*** Data to use ***

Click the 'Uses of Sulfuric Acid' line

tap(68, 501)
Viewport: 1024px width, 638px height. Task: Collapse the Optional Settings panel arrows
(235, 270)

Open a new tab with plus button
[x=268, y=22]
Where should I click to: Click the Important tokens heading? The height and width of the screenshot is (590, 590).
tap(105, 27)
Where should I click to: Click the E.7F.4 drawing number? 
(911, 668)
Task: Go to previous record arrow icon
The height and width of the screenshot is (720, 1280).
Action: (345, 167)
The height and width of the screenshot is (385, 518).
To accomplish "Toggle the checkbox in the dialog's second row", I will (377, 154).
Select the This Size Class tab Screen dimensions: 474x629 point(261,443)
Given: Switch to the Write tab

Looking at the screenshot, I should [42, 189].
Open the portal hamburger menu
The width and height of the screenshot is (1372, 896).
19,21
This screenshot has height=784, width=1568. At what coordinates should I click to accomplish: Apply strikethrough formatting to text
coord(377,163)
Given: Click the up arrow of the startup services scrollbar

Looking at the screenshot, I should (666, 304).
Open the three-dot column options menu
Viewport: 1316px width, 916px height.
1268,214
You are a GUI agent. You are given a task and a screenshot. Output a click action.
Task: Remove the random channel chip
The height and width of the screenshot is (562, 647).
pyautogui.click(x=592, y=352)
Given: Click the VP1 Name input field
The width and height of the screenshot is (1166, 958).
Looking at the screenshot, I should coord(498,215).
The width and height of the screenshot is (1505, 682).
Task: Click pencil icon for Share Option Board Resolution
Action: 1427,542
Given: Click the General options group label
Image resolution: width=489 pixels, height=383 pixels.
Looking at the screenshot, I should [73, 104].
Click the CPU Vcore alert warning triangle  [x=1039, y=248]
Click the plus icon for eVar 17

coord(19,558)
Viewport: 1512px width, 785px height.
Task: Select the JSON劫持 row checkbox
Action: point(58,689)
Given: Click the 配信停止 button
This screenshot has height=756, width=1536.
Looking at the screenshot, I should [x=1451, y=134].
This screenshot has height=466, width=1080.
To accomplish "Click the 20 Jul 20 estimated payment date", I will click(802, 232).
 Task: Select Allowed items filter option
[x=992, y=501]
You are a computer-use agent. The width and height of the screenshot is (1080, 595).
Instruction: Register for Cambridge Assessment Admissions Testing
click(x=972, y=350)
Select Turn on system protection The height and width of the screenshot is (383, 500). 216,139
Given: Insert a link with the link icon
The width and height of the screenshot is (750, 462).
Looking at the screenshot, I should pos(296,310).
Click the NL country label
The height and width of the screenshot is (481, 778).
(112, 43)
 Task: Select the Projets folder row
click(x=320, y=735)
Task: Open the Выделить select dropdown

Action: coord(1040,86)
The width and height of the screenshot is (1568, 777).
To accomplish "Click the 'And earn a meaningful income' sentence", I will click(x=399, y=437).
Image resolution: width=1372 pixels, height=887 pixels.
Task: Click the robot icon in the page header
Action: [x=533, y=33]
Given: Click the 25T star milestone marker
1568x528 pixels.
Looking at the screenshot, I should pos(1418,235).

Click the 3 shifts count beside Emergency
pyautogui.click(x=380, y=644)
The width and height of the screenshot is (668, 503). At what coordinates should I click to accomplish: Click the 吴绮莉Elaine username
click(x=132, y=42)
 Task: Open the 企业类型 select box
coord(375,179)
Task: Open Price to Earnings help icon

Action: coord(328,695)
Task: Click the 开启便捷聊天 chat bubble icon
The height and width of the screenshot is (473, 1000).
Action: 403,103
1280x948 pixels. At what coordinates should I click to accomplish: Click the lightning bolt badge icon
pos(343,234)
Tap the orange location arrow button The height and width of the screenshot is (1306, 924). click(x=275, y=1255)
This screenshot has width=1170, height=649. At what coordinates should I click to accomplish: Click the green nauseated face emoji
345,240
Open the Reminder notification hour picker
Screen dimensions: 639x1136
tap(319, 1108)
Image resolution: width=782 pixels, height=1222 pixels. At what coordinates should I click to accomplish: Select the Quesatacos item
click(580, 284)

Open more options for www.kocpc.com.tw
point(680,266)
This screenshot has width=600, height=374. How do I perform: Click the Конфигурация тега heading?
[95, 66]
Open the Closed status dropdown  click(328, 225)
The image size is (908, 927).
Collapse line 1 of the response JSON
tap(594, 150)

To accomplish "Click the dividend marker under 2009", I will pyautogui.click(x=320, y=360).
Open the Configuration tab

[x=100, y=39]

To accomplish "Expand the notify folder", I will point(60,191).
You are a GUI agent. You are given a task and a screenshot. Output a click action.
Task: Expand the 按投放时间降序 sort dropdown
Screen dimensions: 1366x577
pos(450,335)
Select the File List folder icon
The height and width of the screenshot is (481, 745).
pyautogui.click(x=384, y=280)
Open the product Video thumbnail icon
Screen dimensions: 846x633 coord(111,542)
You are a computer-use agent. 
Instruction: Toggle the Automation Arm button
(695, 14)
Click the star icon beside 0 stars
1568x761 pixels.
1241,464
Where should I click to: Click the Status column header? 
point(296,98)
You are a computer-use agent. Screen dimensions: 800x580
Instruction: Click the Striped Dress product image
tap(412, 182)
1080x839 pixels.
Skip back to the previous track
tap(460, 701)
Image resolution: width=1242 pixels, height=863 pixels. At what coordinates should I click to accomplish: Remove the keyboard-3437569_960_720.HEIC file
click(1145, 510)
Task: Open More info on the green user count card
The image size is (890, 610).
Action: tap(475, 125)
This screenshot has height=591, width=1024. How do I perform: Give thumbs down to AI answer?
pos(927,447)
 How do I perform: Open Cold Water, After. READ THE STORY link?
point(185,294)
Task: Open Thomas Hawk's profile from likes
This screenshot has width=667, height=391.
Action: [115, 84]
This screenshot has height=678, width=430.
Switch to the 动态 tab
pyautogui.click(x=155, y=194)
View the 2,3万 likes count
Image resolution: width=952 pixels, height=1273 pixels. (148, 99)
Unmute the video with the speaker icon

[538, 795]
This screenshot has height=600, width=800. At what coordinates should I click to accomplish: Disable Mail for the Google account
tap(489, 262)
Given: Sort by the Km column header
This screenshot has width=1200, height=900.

*** End of Data to use ***

• Task requirements
Write out all the records again, exactly as they appear.

• Output for this exercise
Click the 'Uses of Sulfuric Acid' line

tap(68, 501)
Viewport: 1024px width, 638px height. Task: Collapse the Optional Settings panel arrows
(235, 270)

Open a new tab with plus button
[x=268, y=22]
Where should I click to: Click the Important tokens heading? The height and width of the screenshot is (590, 590).
tap(105, 27)
Where should I click to: Click the E.7F.4 drawing number? 
(911, 668)
Task: Go to previous record arrow icon
The height and width of the screenshot is (720, 1280).
Action: (345, 167)
The height and width of the screenshot is (385, 518).
To accomplish "Toggle the checkbox in the dialog's second row", I will (377, 154).
Select the This Size Class tab Screen dimensions: 474x629 point(261,443)
Given: Switch to the Write tab

Looking at the screenshot, I should [42, 189].
Open the portal hamburger menu
The width and height of the screenshot is (1372, 896).
19,21
This screenshot has height=784, width=1568. At what coordinates should I click to accomplish: Apply strikethrough formatting to text
coord(377,163)
Given: Click the up arrow of the startup services scrollbar

Looking at the screenshot, I should (666, 304).
Open the three-dot column options menu
Viewport: 1316px width, 916px height.
1268,214
You are a GUI agent. You are given a task and a screenshot. Output a click action.
Task: Remove the random channel chip
The height and width of the screenshot is (562, 647).
pyautogui.click(x=592, y=352)
Given: Click the VP1 Name input field
The width and height of the screenshot is (1166, 958).
Looking at the screenshot, I should coord(498,215).
The width and height of the screenshot is (1505, 682).
Task: Click pencil icon for Share Option Board Resolution
Action: 1427,542
Given: Click the General options group label
Image resolution: width=489 pixels, height=383 pixels.
Looking at the screenshot, I should [73, 104].
Click the CPU Vcore alert warning triangle  [x=1039, y=248]
Click the plus icon for eVar 17

coord(19,558)
Viewport: 1512px width, 785px height.
Task: Select the JSON劫持 row checkbox
Action: point(58,689)
Given: Click the 配信停止 button
This screenshot has height=756, width=1536.
Looking at the screenshot, I should [x=1451, y=134].
This screenshot has height=466, width=1080.
To accomplish "Click the 20 Jul 20 estimated payment date", I will click(802, 232).
 Task: Select Allowed items filter option
[x=992, y=501]
You are a computer-use agent. The width and height of the screenshot is (1080, 595).
Instruction: Register for Cambridge Assessment Admissions Testing
click(x=972, y=350)
Select Turn on system protection The height and width of the screenshot is (383, 500). 216,139
Given: Insert a link with the link icon
The width and height of the screenshot is (750, 462).
Looking at the screenshot, I should pos(296,310).
Click the NL country label
The height and width of the screenshot is (481, 778).
(112, 43)
 Task: Select the Projets folder row
click(x=320, y=735)
Task: Open the Выделить select dropdown

Action: coord(1040,86)
The width and height of the screenshot is (1568, 777).
To accomplish "Click the 'And earn a meaningful income' sentence", I will click(x=399, y=437).
Image resolution: width=1372 pixels, height=887 pixels.
Task: Click the robot icon in the page header
Action: [x=533, y=33]
Given: Click the 25T star milestone marker
1568x528 pixels.
Looking at the screenshot, I should pos(1418,235).

Click the 3 shifts count beside Emergency
pyautogui.click(x=380, y=644)
The width and height of the screenshot is (668, 503). At what coordinates should I click to accomplish: Click the 吴绮莉Elaine username
click(x=132, y=42)
 Task: Open the 企业类型 select box
coord(375,179)
Task: Open Price to Earnings help icon

Action: coord(328,695)
Task: Click the 开启便捷聊天 chat bubble icon
The height and width of the screenshot is (473, 1000).
Action: 403,103
1280x948 pixels. At what coordinates should I click to accomplish: Click the lightning bolt badge icon
pos(343,234)
Tap the orange location arrow button The height and width of the screenshot is (1306, 924). click(x=275, y=1255)
This screenshot has width=1170, height=649. At what coordinates should I click to accomplish: Click the green nauseated face emoji
345,240
Open the Reminder notification hour picker
Screen dimensions: 639x1136
tap(319, 1108)
Image resolution: width=782 pixels, height=1222 pixels. At what coordinates should I click to accomplish: Select the Quesatacos item
click(580, 284)

Open more options for www.kocpc.com.tw
point(680,266)
This screenshot has width=600, height=374. How do I perform: Click the Конфигурация тега heading?
[95, 66]
Open the Closed status dropdown  click(328, 225)
The image size is (908, 927).
Collapse line 1 of the response JSON
tap(594, 150)

To accomplish "Click the dividend marker under 2009", I will pyautogui.click(x=320, y=360).
Open the Configuration tab

[x=100, y=39]

To accomplish "Expand the notify folder", I will point(60,191).
You are a GUI agent. You are given a task and a screenshot. Output a click action.
Task: Expand the 按投放时间降序 sort dropdown
Screen dimensions: 1366x577
pos(450,335)
Select the File List folder icon
The height and width of the screenshot is (481, 745).
pyautogui.click(x=384, y=280)
Open the product Video thumbnail icon
Screen dimensions: 846x633 coord(111,542)
You are a computer-use agent. 
Instruction: Toggle the Automation Arm button
(695, 14)
Click the star icon beside 0 stars
1568x761 pixels.
1241,464
Where should I click to: Click the Status column header? 
point(296,98)
You are a computer-use agent. Screen dimensions: 800x580
Instruction: Click the Striped Dress product image
tap(412, 182)
1080x839 pixels.
Skip back to the previous track
tap(460, 701)
Image resolution: width=1242 pixels, height=863 pixels. At what coordinates should I click to accomplish: Remove the keyboard-3437569_960_720.HEIC file
click(1145, 510)
Task: Open More info on the green user count card
The image size is (890, 610).
Action: tap(475, 125)
This screenshot has height=591, width=1024. How do I perform: Give thumbs down to AI answer?
pos(927,447)
 How do I perform: Open Cold Water, After. READ THE STORY link?
point(185,294)
Task: Open Thomas Hawk's profile from likes
This screenshot has width=667, height=391.
Action: [115, 84]
This screenshot has height=678, width=430.
Switch to the 动态 tab
pyautogui.click(x=155, y=194)
View the 2,3万 likes count
Image resolution: width=952 pixels, height=1273 pixels. (148, 99)
Unmute the video with the speaker icon

[538, 795]
This screenshot has height=600, width=800. At what coordinates should I click to accomplish: Disable Mail for the Google account
tap(489, 262)
Given: Sort by the Km column header
This screenshot has width=1200, height=900.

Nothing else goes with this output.